Dataset excerpts Start Marker
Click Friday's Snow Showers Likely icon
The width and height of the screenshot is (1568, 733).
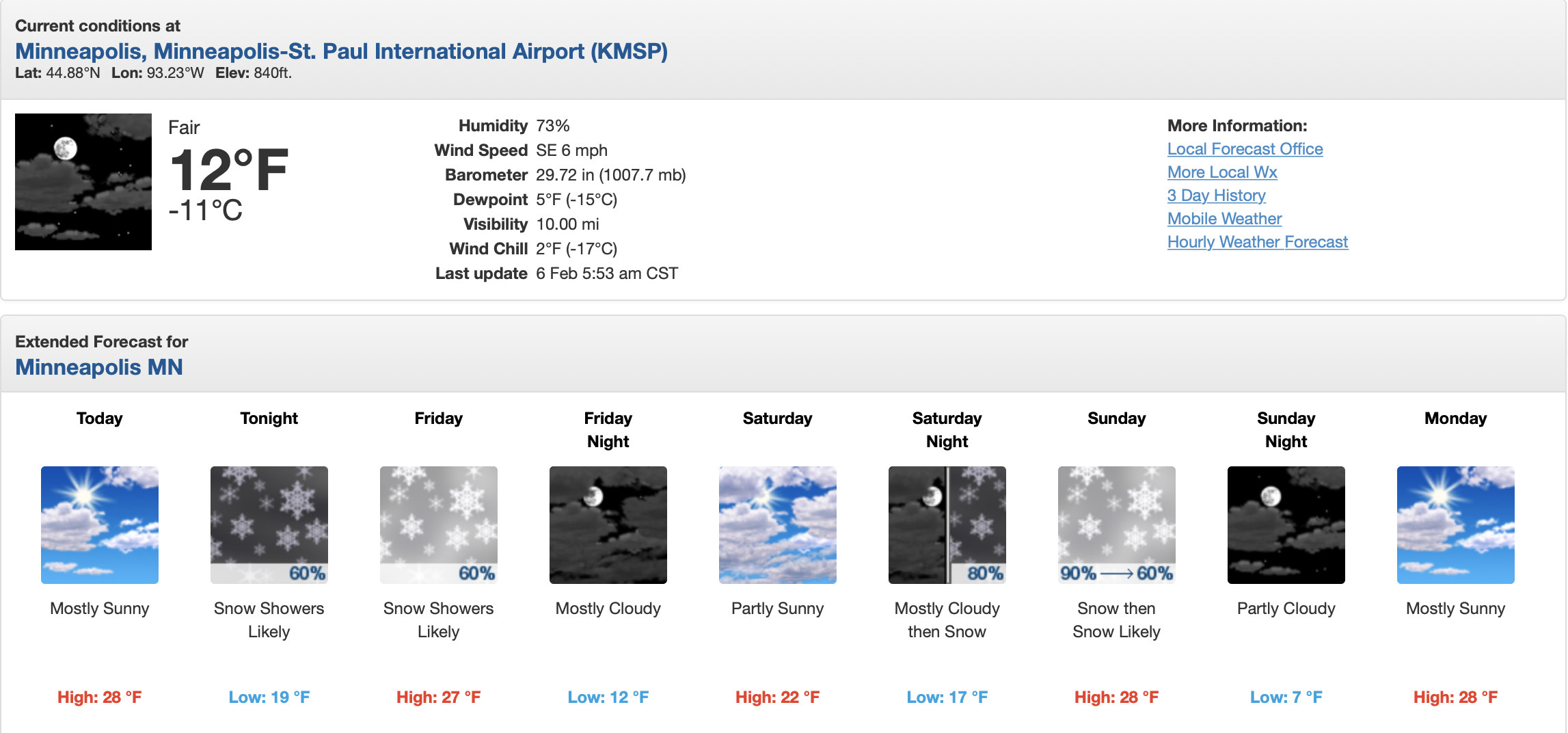click(x=439, y=525)
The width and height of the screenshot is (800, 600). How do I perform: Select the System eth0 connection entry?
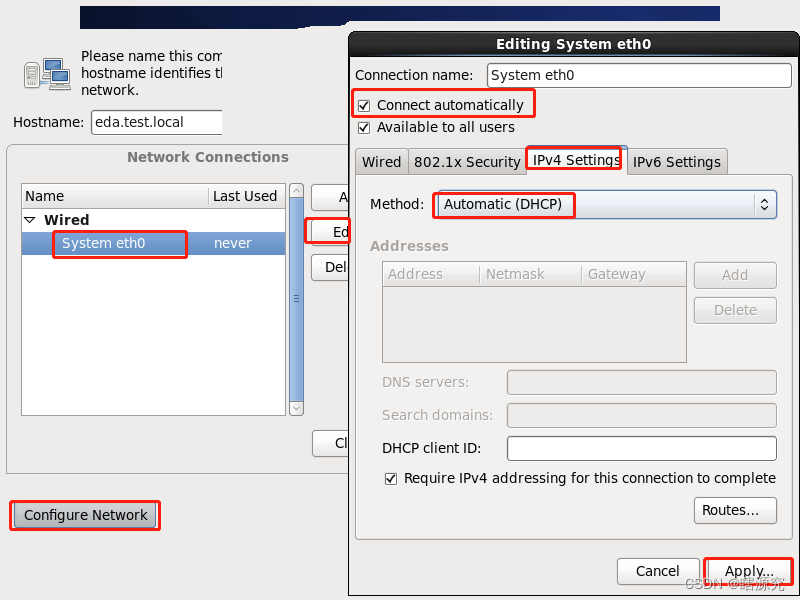[119, 242]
Dataset excerpts End Marker
Please output each line above exactly and omit all images.

Click Friday's Snow Showers Likely icon
The width and height of the screenshot is (1568, 733).
click(x=439, y=525)
The width and height of the screenshot is (800, 600). How do I perform: Select the System eth0 connection entry?
[119, 242]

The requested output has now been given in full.